Finding And Fixing Common Kubernetes Problems

Kubernetes does a fantastic job of running and scaling application workloads. However, it can be tricky to find the source of problems when things don't go as planned.

Finding And Fixing Common Kubernetes Problems

Kubernetes provides a scalable and automated platform for running application components. It seamlessly takes care of numerous mundane tasks reliably and efficiently, ensuring that service levels are maintained with minimum operator input. However, a minor misconfiguration or some misbehaving code can cause problems that can be tricky to track down.


Kubernetes runs workloads on compute nodes, just like any traditional environment there has to be capacity available. Use the Show all Nodes natural language search in the RCA Workbench to easily see all available nodes. The default sorting order will place those with the most Assertions at the top. Use the filter to display just Saturation Assertions to see if any nodes are running short on resources.


Pods are where the application components run. A Pod runs one or more containers that do the work: program logic, data store, cache, etc. Kubernetes will attempt to keeps Pods running. If a container exits unexpectedly or becomes unresponsive, Kubernetes will automatically restart it to provide continuity of service. There are some situations that Kubernetes can not automatically recover from.

Crash Loop Backoff

When a Pod unexpectedly exits or is unresponsive to a liveness probe, Kubernetes restarts it. However, if the Pod continues to fail, Kubernetes will progressively extend the period between attempted restarts, this is called Crash Loop Backoff. Drilling down directly in context to the container logs will hopefully reveal something useful to help with finding the cause.

Image Pull Backoff / Image Pull Error

Kubernetes must pull the container images from a registry before they can be run inside a Pod. If it fails to pull the image (Image Pull Error) it continue to try while extending the period between attempts (Image Pull Backoff). This problem is usually down to a configuration mistake, the image name and tag or registry credentials being configured incorrectly.

Asserts RCA Workbench shows the an amend Assertion when the Deployment was updated. Following that the failure Assertions for image error and pod not ready. Once the Deployment was updated again to fix the error, all Assertions cleared.

OOM Killed

Pods can be allocated with a limit set on how much memory a container can use.

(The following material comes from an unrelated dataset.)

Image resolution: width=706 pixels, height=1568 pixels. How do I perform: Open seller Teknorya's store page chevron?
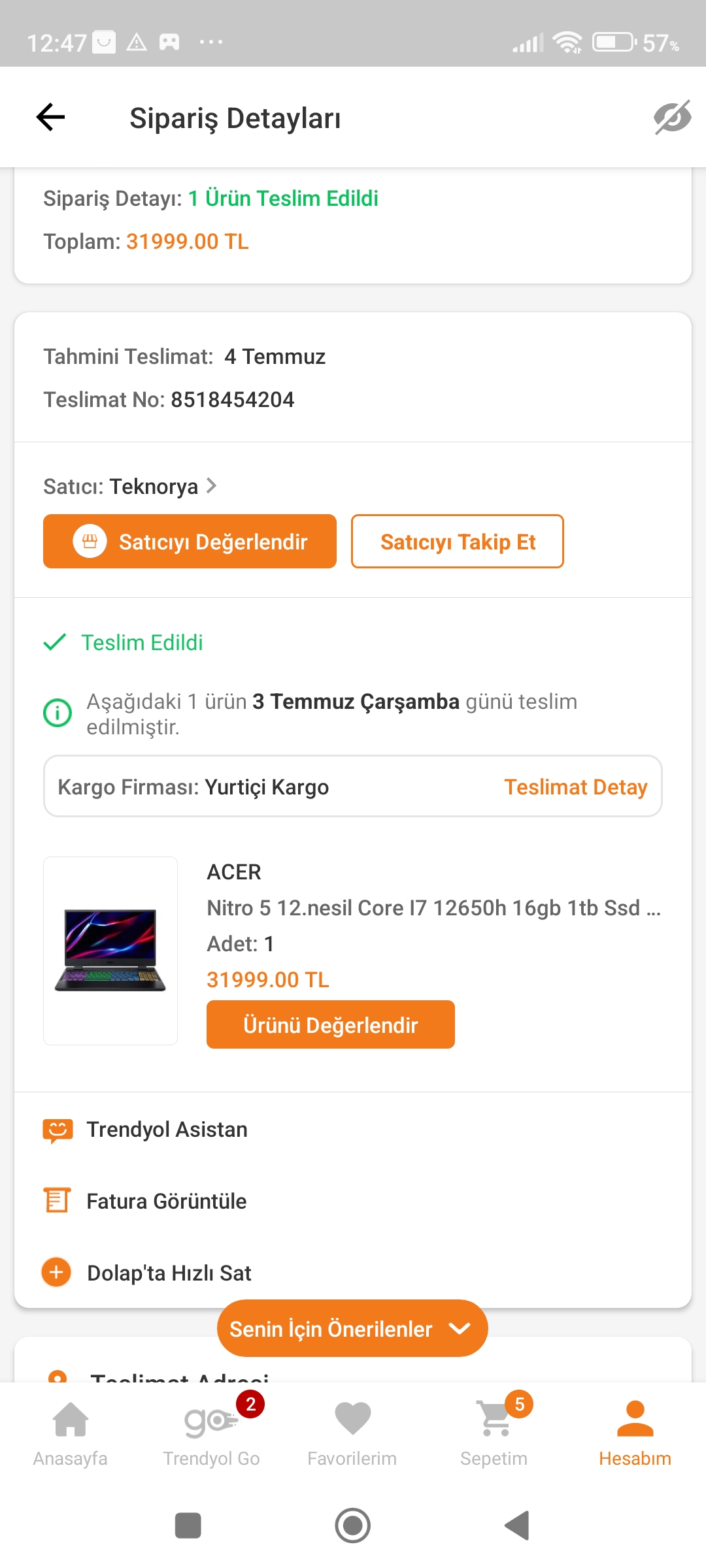point(211,485)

If a container attempts to use more than the configured limit, Kubernetes will kill it, Out Of Memory Kill. If a container does not have a memory limit defined, it can still be the target for an OOM Kill Container Limit Reached. When a node in a Kubernetes cluster is in danger of running out of memory, Kubernetes will OOM Kill a minimum number of Pods to prevent memory exhaustion, OOM Kill Limit Overcommit.

Asserts RCA Workbench shows that the user Pod has saturated both heap and container memory to the point that Kubernetes has periodically OOM Killed. Drill down in context to both the logs and traces for this Pod to investigate why the code is allocating too much memory.


A Pod may be created but not running, stuck in a Pending state. This can be due to misconfiguration or a lack of resources.

In the RCA Workbench example above, the leaky service has failed to increase the Pod replica count. At the same time it shows that the sandbox namespace containing the service has exhausted its resource quota. The extra pod replicas required are stuck in a pending state waiting for sufficient resources to be available. Misconfiguration is another way a Pod can get stuck in a pending state. For example a misconfigured reference to a ConfigMap, the Pod will be stuck until it can find the referenced resource.

Context Is The Key

Assert RCA Workbench automatically collates all the information engineers require to investigate problems with Kubernetes workloads. From this dynamic dashboard contextual information for interconnected services, nodes, detailed low metrics, logs and traces are all just a click away. This saves engineers valuable time by not searching for dashboards or crafting queries in obtuse syntaxes. It reduces the size of the incident response team because all the related information is in one place, no need to pull in other team members for their domain knowledge.